"Die Gretchenfrage an den neuen Papst lautet: Wie hältst Du's mit Reformen?" erklärte der Ökumene-Experte am Donnerstag in Tübingen auf Anfrage des Evangelischen Pressedienst (epd). Küng: "Führt er endlich die Reformen in der Kirche durch, die sich über Jahrzehnte unter seinen Vorgängern angestaut haben? Oder soll es im Grunde so weitergehen wie bisher?"
Die Konsequenzen seien offenkundig: "Wenn der Papst Reformen anpackt, findet er breite Zustimmung weit über die katholische Kirche hinaus", fügte Küng hinzu. Wenn er aber weitermache wie bisher, werde der Ruf "Empört euch!
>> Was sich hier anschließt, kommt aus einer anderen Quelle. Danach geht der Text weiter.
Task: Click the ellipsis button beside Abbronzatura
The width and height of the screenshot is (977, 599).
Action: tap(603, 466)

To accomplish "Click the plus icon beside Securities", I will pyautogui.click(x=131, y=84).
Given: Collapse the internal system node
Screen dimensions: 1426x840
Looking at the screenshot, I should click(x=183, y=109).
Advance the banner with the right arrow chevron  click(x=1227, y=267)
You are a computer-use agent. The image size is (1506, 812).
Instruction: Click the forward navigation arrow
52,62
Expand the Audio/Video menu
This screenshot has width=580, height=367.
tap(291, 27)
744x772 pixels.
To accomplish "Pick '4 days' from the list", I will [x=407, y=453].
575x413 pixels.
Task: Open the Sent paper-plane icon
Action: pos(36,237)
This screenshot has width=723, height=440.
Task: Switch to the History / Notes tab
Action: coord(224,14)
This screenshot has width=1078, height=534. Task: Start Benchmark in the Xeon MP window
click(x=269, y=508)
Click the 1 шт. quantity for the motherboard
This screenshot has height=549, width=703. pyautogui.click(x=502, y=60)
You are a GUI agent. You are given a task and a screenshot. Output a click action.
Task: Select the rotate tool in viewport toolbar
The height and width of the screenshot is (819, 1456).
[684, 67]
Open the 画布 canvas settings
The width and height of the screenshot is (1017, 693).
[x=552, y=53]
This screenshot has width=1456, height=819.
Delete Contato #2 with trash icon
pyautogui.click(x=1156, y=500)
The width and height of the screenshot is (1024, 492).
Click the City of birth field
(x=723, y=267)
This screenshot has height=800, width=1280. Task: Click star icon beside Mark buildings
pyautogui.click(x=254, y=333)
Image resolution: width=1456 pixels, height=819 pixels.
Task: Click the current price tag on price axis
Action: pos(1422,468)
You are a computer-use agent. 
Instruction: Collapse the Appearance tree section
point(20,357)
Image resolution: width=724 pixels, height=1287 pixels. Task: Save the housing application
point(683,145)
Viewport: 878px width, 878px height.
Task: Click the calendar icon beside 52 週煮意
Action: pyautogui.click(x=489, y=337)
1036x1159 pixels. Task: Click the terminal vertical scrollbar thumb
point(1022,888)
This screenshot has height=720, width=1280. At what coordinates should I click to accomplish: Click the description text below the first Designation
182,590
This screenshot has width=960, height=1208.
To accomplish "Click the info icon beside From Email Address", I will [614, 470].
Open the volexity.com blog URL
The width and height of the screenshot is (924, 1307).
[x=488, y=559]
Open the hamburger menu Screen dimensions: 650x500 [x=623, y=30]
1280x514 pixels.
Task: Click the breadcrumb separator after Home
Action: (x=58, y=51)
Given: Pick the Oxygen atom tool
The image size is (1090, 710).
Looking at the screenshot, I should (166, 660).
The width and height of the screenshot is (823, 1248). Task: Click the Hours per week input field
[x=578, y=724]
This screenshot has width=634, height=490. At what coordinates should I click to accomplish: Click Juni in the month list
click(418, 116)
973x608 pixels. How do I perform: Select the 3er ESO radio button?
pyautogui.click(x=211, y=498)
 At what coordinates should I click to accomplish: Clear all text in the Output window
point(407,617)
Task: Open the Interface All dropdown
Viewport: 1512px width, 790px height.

Indignez-vous!" mehr und mehr auch in der katholischen Kirche erschallen und Reformen von unten provozieren, "auch ohne Billigung durch die Hierarchie und oft sogar gegen die Vereitelungsversuche der Hierarchie", sagte der Tübinger Theologe und Kirchenkritiker, dem Ende 1979 die katholische Lehrerlaubnis entzogen worden war und der am 19. März 85 Jahre alt wird.
Bereits vor dem Konklave hatte der Theologe und Gründer der Stiftung Weltethos eine Altersbegrenzung von 75 Jahren im Papstamt gefordert, wie es bei Bischöfen schon heute gelte. "Es ist nicht einzusehen, warum der Bischof von Rom ausgenommen werden soll", hatte Küng erklärt. Kardinal Jorge Mario Bergoglio, Erzbischof von Buenos Aires, der am Mittwoch im fünften Wahlgang des Konklaves in Rom zum Nachfolger von Benedikt XVI. gewählt worden war, ist 76 Jahre alt.